In his major work Opus majus it says about the role of mathematics:

" All things of heaven (including, for Bacon the angels ) can be detected only by quantities, as obviously in astronomy. About quantities but is the math. And the power of all the logical operations depends on the mathematics. [ ... ] The knowledge of mathematical objects is to some extent innate. So go all knowledge and science advance, [ ... ] it is the first of all sciences. It only allows us to work scientifically. "[ ... ] Only in mathematics we arrive at the full, inerrant truth, to a certainty without error. [ ... ] Only with the help of mathematics one can really know and all verify other statements, because in every science is just so much to contain truth as it is capable of mathematics. [ ... ] After I have thus shown that one can only know in philosophy something if you knows in mathematics, and theology can not be understood without philosophy, it follows that every theologian must master mathematics., the theologian must be awarded based on the created things, but that he can not without mathematics. mathematics comes the divine thinking the next. "

About the importance of experience and experiment Bacon said:

" In science, you can not know anything Zureichendes without experience and experiment.

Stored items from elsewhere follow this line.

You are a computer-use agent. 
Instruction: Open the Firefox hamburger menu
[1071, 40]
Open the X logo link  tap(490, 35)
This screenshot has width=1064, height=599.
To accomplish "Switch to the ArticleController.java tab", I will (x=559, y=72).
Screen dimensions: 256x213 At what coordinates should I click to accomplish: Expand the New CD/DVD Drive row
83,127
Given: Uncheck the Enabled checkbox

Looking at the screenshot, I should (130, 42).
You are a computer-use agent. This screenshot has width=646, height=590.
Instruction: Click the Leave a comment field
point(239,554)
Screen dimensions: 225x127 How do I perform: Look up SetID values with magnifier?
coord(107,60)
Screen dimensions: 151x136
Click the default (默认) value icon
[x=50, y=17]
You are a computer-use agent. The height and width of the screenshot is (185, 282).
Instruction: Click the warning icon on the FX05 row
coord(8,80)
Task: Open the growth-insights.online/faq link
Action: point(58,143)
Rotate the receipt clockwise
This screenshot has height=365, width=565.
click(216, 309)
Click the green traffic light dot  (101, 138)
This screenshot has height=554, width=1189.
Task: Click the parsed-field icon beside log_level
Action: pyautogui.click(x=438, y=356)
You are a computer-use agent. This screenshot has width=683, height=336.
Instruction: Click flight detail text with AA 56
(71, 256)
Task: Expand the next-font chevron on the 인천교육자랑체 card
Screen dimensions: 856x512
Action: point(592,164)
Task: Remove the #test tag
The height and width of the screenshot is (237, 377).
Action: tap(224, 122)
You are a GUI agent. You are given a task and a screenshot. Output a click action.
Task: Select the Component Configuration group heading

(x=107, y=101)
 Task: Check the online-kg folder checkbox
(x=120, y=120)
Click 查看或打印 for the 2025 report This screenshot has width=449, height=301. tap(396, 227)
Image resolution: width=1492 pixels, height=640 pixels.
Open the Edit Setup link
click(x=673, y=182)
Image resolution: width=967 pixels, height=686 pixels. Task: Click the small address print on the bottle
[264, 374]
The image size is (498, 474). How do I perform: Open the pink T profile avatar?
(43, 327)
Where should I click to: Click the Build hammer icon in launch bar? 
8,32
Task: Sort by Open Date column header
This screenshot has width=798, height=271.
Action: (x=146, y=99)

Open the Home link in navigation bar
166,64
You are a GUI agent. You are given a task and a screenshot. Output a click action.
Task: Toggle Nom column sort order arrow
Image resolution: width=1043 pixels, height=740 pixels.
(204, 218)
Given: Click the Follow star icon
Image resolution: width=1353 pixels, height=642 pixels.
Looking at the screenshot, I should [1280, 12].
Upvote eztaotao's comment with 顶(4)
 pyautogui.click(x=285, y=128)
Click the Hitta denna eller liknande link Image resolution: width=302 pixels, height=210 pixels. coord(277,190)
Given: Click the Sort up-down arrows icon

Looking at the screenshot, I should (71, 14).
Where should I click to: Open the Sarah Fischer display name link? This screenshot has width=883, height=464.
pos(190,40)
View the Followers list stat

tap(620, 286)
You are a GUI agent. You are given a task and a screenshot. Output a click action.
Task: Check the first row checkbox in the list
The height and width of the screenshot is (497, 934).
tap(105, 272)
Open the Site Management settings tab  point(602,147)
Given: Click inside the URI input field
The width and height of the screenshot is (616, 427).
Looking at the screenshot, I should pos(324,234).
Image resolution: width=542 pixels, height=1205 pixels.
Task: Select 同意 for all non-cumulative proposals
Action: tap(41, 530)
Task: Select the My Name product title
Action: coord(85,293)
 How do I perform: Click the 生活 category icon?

The argument from authority brings neither safety nor it eliminates doubt. [ ... ] By means of three methods we may know something: by authority, reason and experience. Benefits Authority nothing if it is not based on reason: We believe an authority, but do not see anything because of them a. But the reasoning does not lead to knowledge if we do not check their conclusions by the practice ( of the experiment). [ ...] About all sciences is the most perfect of them, who verified all the others: it is the empirical science which neglects the reasoning, because it verifies nothing if not the experiment you stand to side. Only the experiment verified, but not the argument. "


With his call to turn from the authorities and from the real things, Roger Bacon was undoubtedly an - anachronistic - precursor of the cis -related thought of the Renaissance. But although he wanted to bring the experience into the science that was shaped his thinking still strong alchemical and mystical. Some four centuries later, the reconnaissance remembered in Oxford at its " predecessor" and raised him to the "courageous champion of empiricism " against medieval scholasticism.

Bacon was, and is sometimes regarded as (co - ) author of the so-called Voynich manuscript.

The lunar crater Baco was named after him.